An important point in the history of the Slovak fight against organised crime was the establishment of the Special Prosecutor’s Office. The idea was conceived before 2004 mainly on the initiative of then Justice Minister Daniel Lipsic and other figures of Dzurinda’s SDKÚ. Because of the regional connections between politicians, police officers, prosecutors and crime figures, the aim was to establish an office that would not have these connections. Therefore, the highly autonomous mechanism of the Office of the Special Prosecutor’s Office was created, which solved the most serious criminal cases in the city of Pezinok in isolation, from mafia groups and murders to significant economic crime.
The Authority maintained its structure despite attacks from later governments and actually delivered results.
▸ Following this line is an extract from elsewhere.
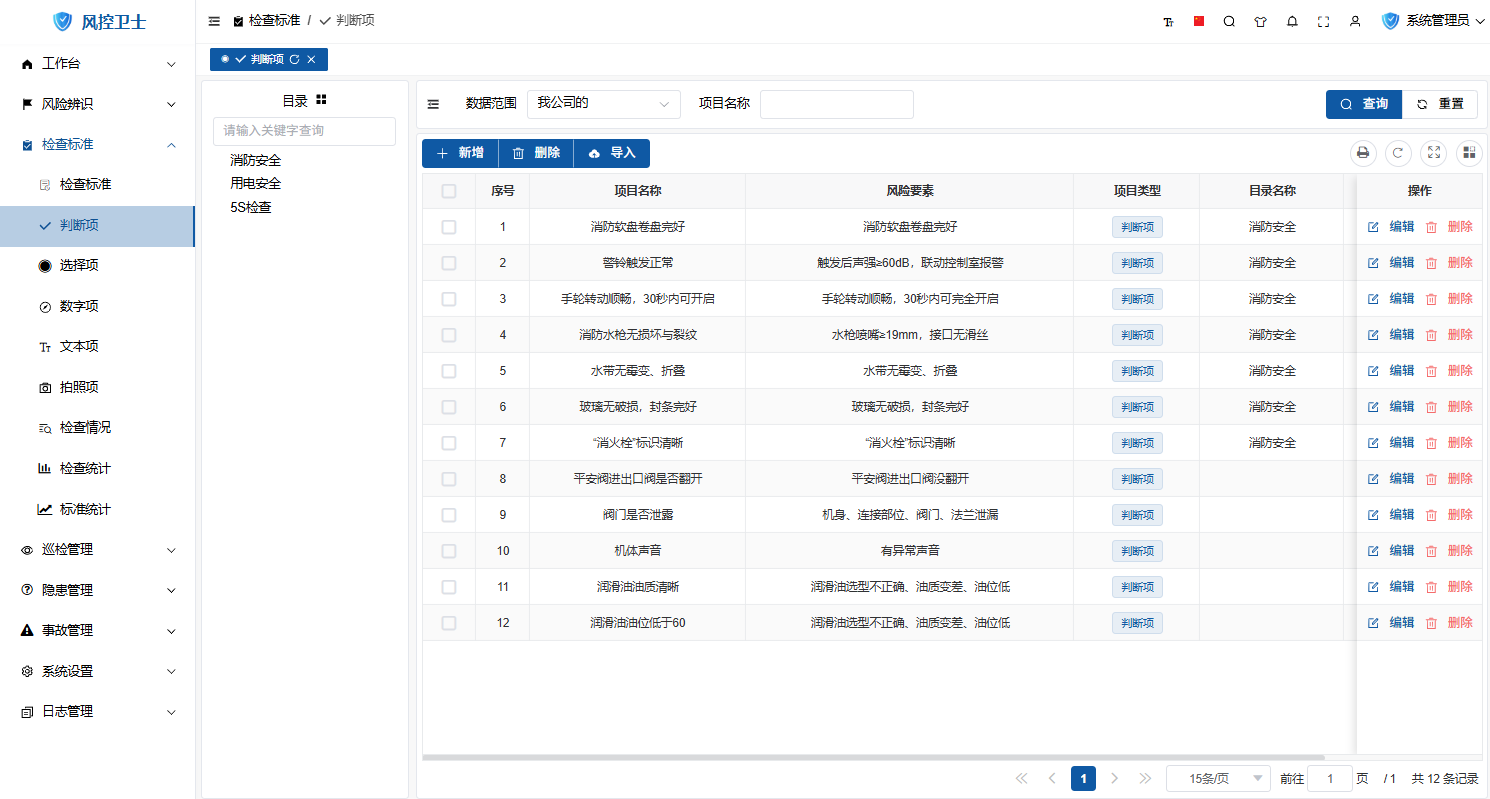Screen dimensions: 1490x799
Task: Open the 数据范围 dropdown
Action: (603, 104)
Yet it was infiltrated by figures who, with political blessing, helped sweep up selected cases. Probably the most prominent figure of this type was the long-time head of the office, Dusan Kovácik.
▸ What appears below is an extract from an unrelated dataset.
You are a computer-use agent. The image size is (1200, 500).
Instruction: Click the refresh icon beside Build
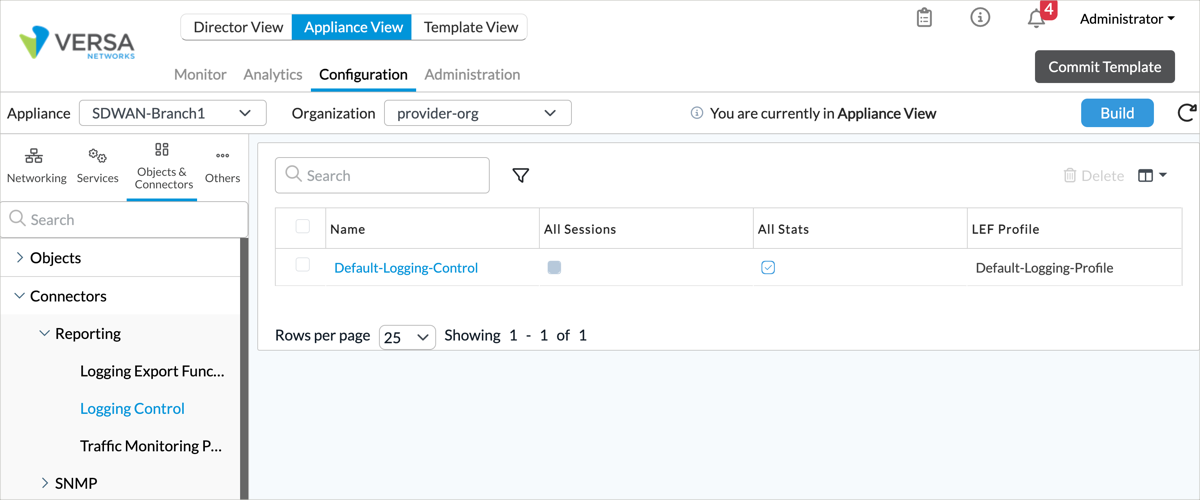pyautogui.click(x=1186, y=113)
Kováčik moved to the structure of the Special Prosecutor’s Office through the Military Prosecutor’s Office. After his appointment as head of the Office of the Special Prosecutor’s Office, there was no glitchy information, only his undisguisedly close relationship with representatives of Robert Fico’s Smer party, who repeatedly praised Kováčik’s qualities, was suspect. Not that this was illegal, but Fico’s praise of a legally independent official was not usual.
In 2012, the SME daily pointed out irregularities in the education of the St. Elizabeth University of Health and Social Work, where Kováčik received his PhD. Kováčik defended his doctorate in social work and taught criminal law at the school. He did not want to publish his doctoral research, and the school did not publish it either. In later years, it was revealed that the school had sold degrees to some well-known figures and was unable to produce the documents used to award the degrees.
During his tenure as head of the Special Prosecutor’s Office, Kováčik personally supervised more than 60 cases, but he did not file his first lawsuit until 2020. This is also why he was nicknamed 60:0, 61:0 or 62:0. No other of the 25 prosecutors working at the office had similarly passive statistics.
The more the passivity of the head of the Special Prosecutor’s Office became apparent, the more suspicions came to the fore as to whether the passivity was not systematic and whether it was not the role of Dusan Kováčik to simply sweep up cases. This impression was reinforced by the practices of Kováčik, who, by virtue of his authority, actively withdrew the files of subordinate prosecutors to himself. He intervened in selected cases or took them over directly.
One of them was the case of Ladislav Bašternák – a tax fraudster who was close to the top leaders of the Smer party and even did business with some of them. Kováčik also supervised the Gorilla case. He did not comment on the key he used to select the cases and why he never filed a lawsuit in any of them.
Despite his passivity, Kováčik was often praised and praised by Smer party representatives. The gratitude was also shown on his paycheck – as Transparency International published, Kováčik received his 13th and 14th salary for 2019, plus two extraordinary bonuses of €8,500. Thus, in total, he legally collected an annual salary of 104,795 euros, which was more than, for example, the prime minister took.
Unfortunately, this was not the only income of Dusan Kovácik. He also financed his luxurious life by taking bribes. As later investigations showed, he was taking information out of files for a fee, or he was deliberately sinking cases. By the time these lines were written, his cooperation with the Takács mafia clan had been proven in court. However, he is under suspicion in several active cases.
At the end of October 2020, he was arrested by the National Criminal Agency and charged with “the crime of accepting a bribe as well as the crime of establishing, conspiring and supporting a criminal group and the continuing crime of abuse of the power of a public official in conjunction with the offence of endangering a confidential fact and a restricted fact”. In 2022, the Supreme Court sentenced Kováčik to eight years in prison and a fine of €100,000. The accused was able to prove the acceptance of a €50,000 bribe for intervening on behalf of the Takács boss.
As already mentioned, Kováčik is suspected of having systematically handled similar contracts for the benefit of several business, political and organised crime figures. Fico’s fourth government in 2023 tried to help him by abolishing institutions, questioning witnesses and investigators, and amending the Criminal Code to make some acts statute-barred or subject to a lower sentence. Robert Fico attended Kovacs’ trials in court, where he loudly disrupted the proceedings and shouted that he was a political prisoner.